On 26.10.2020 20:46, Jonathan Tan wrote:
 > No - I did talk about prefetching earlier, but here I mean having
 > Git on the server perform the "blame" computation itself.

Oh! That's an interesting twist. Unfortunately for us, we are
implementing our own Blame logic. Thinking of which, I'm now becoming
more convinced that graph walking could be the best solution for us,
because it allows any logic, including custom file rename detection.

 > For example, let's say I want to run "blame" on foo.txt at HEAD. HEAD
 > and HEAD^ are commits that only the local client has, whereas HEAD^^ was
 > fetched from the remote. By comparing HEAD, HEAD^, and HEAD^^, Git knows
 > which lines come from HEAD and HEAD^. For the rest, Git would make a
 > request to the server, passing the commit ID and the path, and would get
 > back a list of line numbers and commits.

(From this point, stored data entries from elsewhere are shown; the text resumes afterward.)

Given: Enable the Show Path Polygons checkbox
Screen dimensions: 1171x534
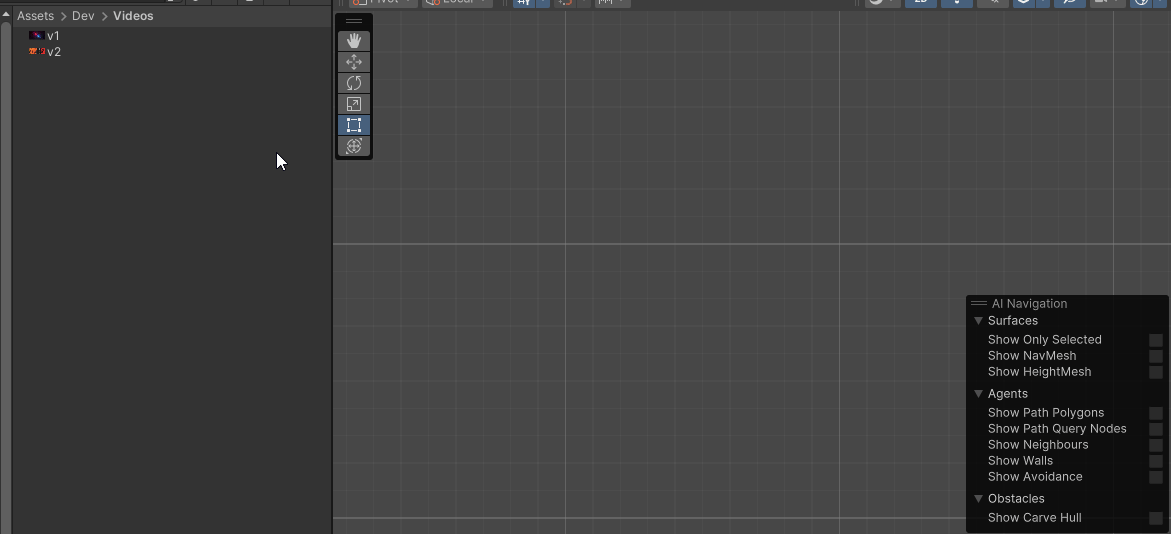Looking at the screenshot, I should [1155, 413].
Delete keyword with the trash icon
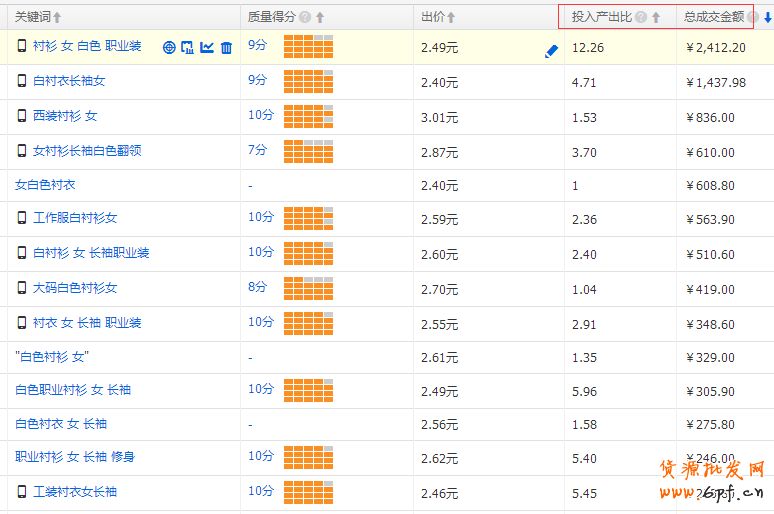 (226, 47)
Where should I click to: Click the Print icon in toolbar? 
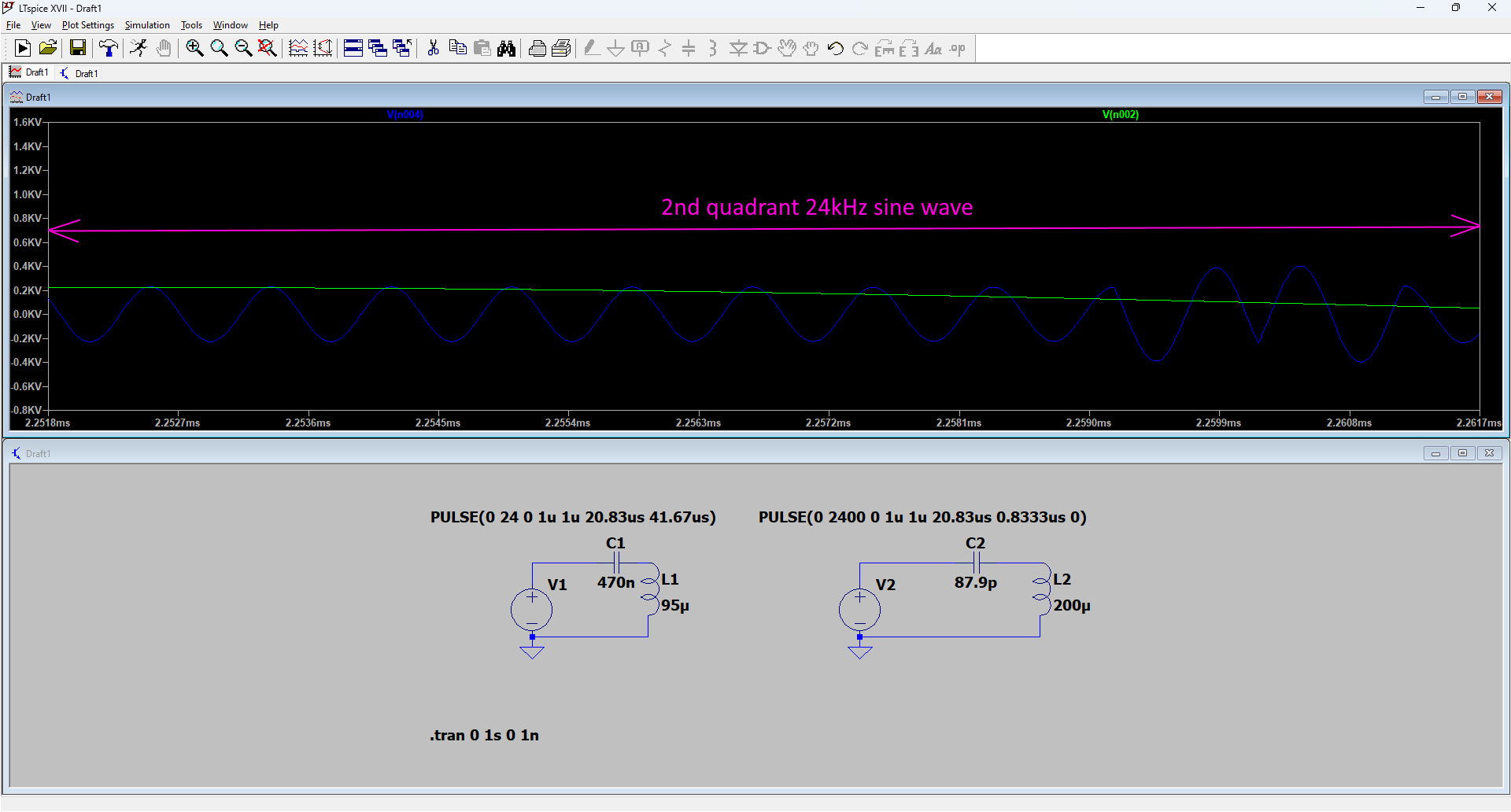[538, 49]
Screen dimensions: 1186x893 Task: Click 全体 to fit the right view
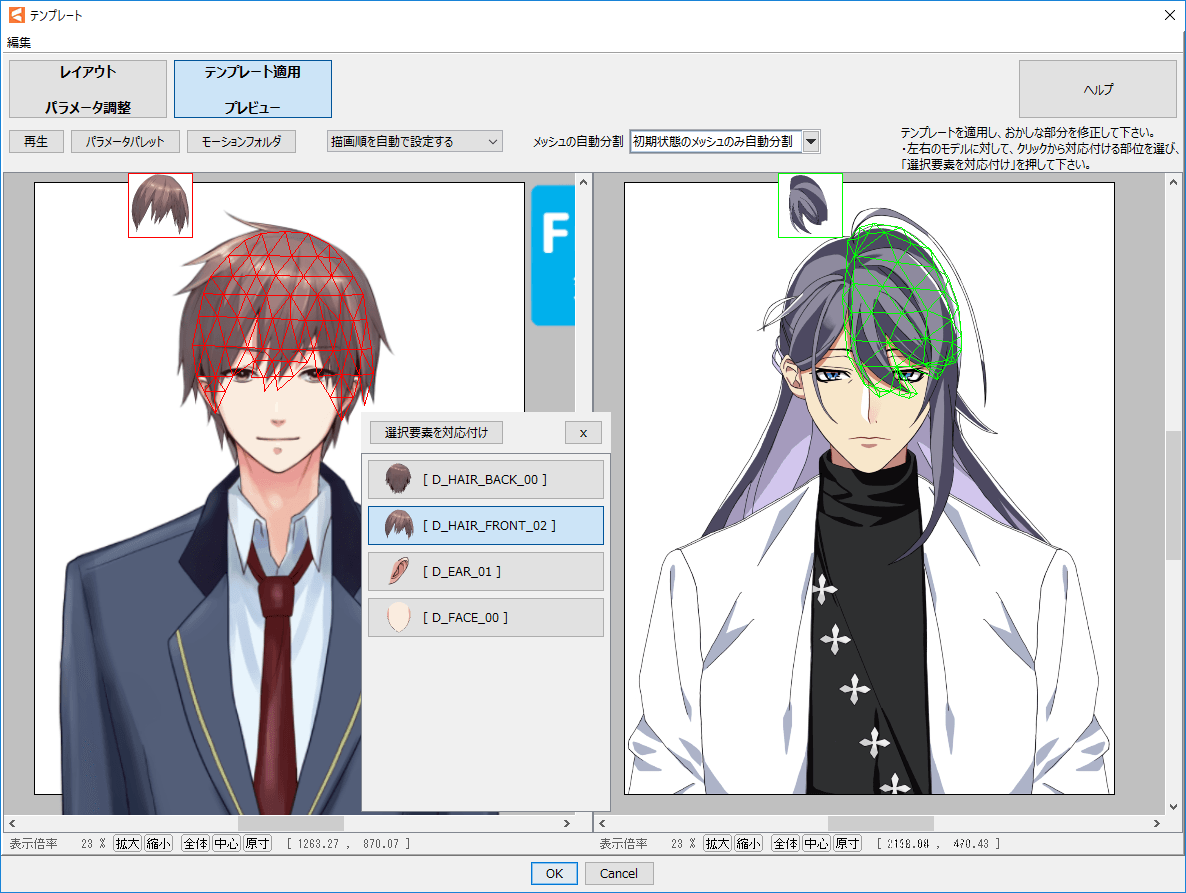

Sounds quite involved indeed! It's curious how git kind of shifts
towards classic server-side VCS such as SVN. When partial clones are
involved, that is.

 > Yes, prefetching will require graph walking with large OID requests but
 > will not require protocol changes, as you say. I'm not too worried about
 > the large numbers of OIDs - Git servers already have to support
 > relatively large numbers of OIDs to support the bulk prefetch we do
 > during things like checkout and diff.

Hmm, let's talk about Linux repository for the sake of the numbers.
The number of commits is ~1M. For a typical Blame (without rename
detection), every request will traverse the trees one level deeper, and
for just one file blamed, that would mean 1 or 0 trees per commit 
(depending on whether the tree was modified by the commit). The first
request to discover root trees is going to be the largest, and will
request (1*numCommits) OIDs. That makes 1M OIDs in worst case, with
subsequent requests probably at ~0.1M, and there will be 1 request per
every path component in blamed path.

So the question is, will git server (or git hosting) become upset
about requests for 1M OIDs? Never really tried what is the cost of such
request, what do you think?

      reply	other threads:[~2020-10-26 20:08 UTC|newest]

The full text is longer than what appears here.